_YOUR ASSIGNMENT_
When the line containing "Instruction: Open Nabila" is found in the data below, give it again along with every later line, exactly; drop the pictures.

╭─ PROVIDED RECORDS

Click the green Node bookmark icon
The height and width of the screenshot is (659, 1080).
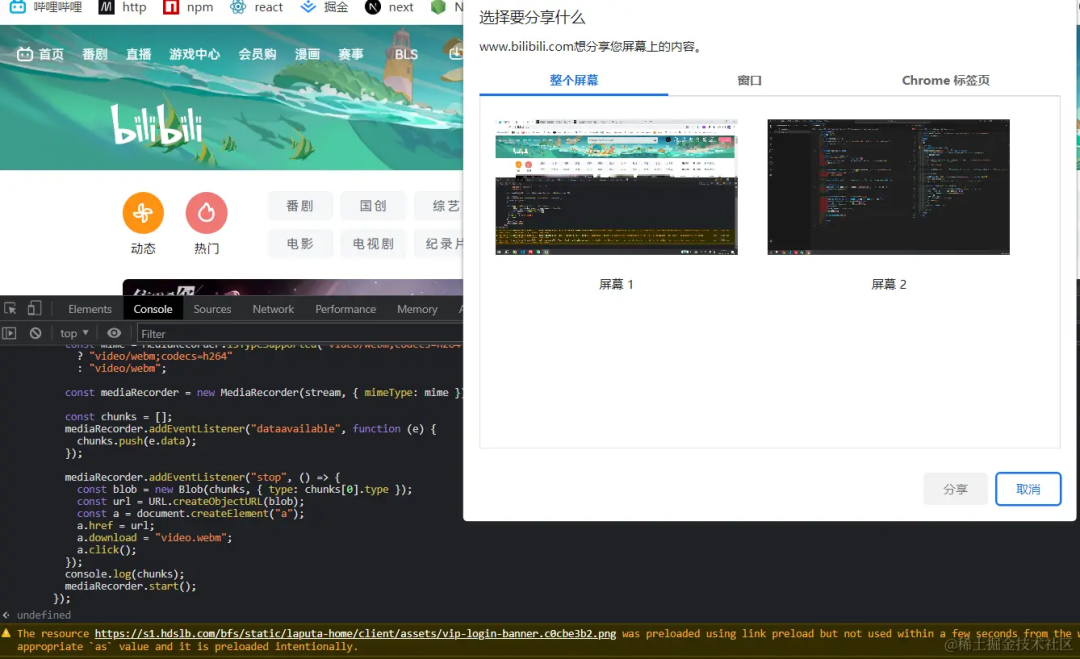440,8
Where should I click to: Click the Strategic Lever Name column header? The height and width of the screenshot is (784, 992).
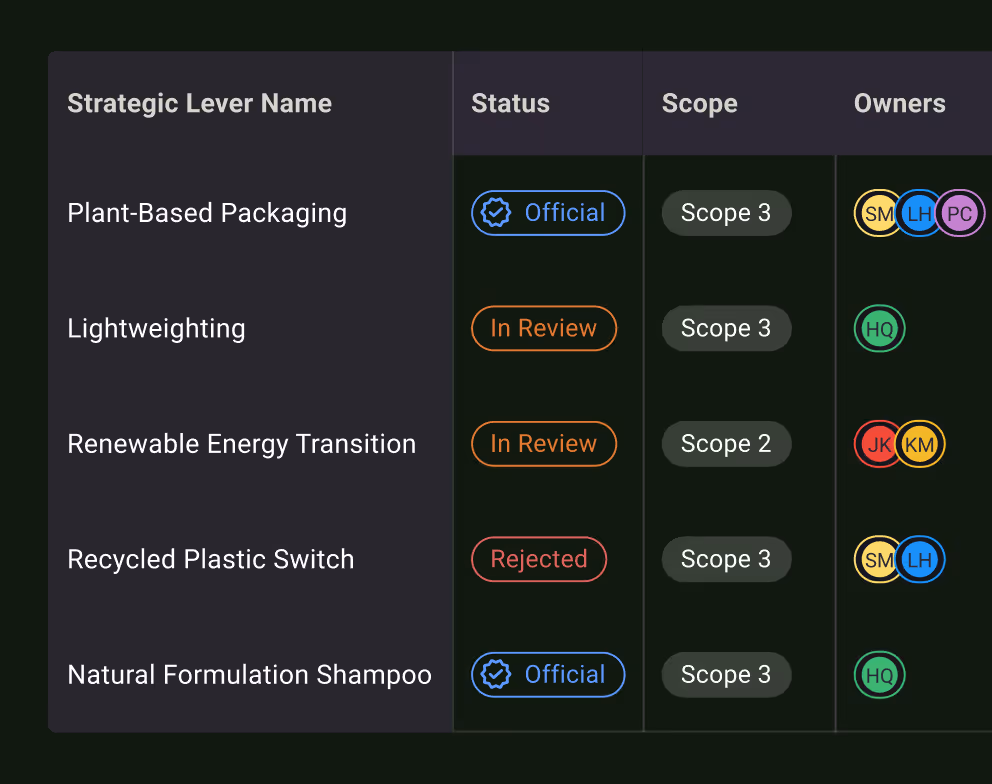[x=199, y=104]
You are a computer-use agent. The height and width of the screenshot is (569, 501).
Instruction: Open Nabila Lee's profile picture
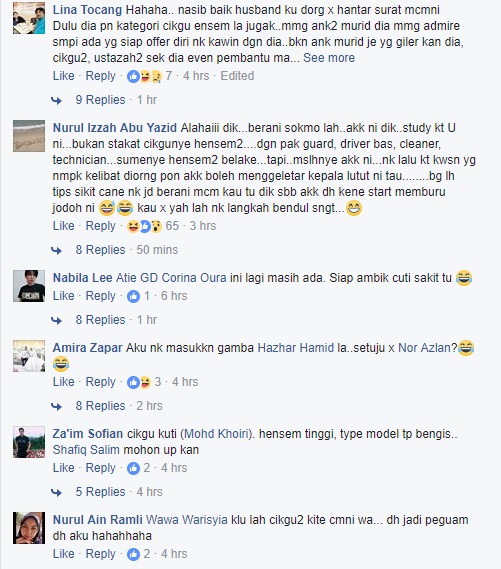pos(29,286)
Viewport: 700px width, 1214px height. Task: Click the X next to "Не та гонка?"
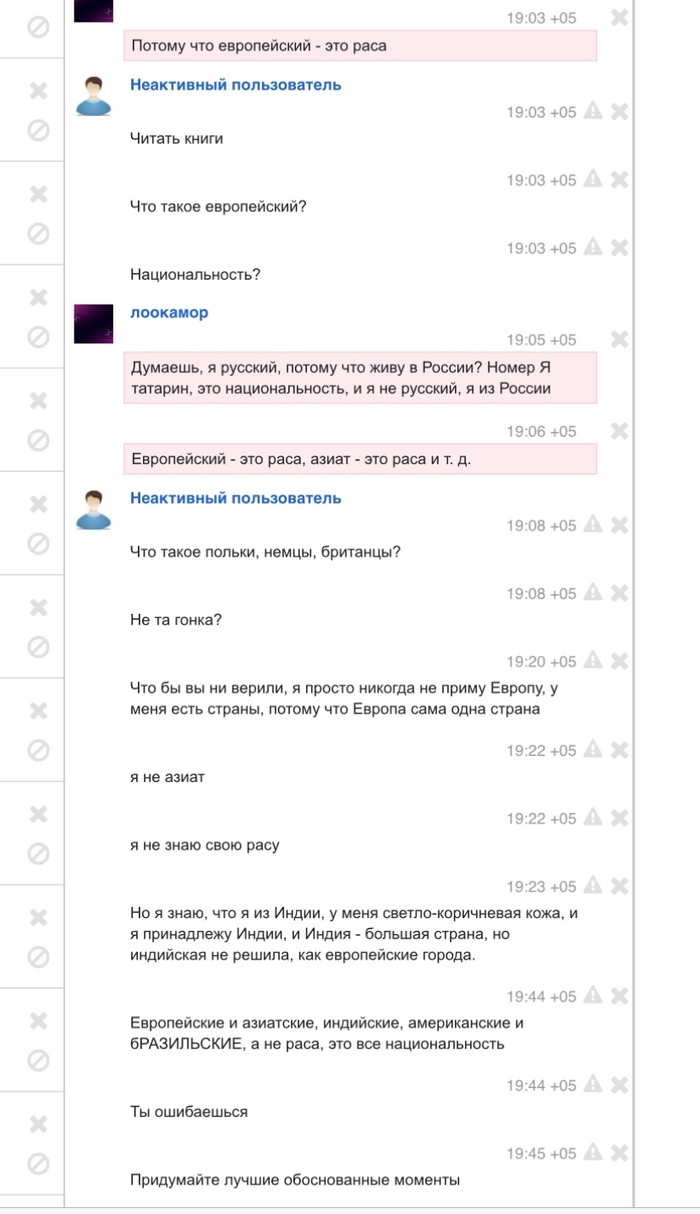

╰─

_YOUR SOLUTION_
Instruction: Open Nabila Lee's profile picture
pos(29,286)
Viewport: 700px width, 1214px height. Task: Click the X next to "Не та гонка?"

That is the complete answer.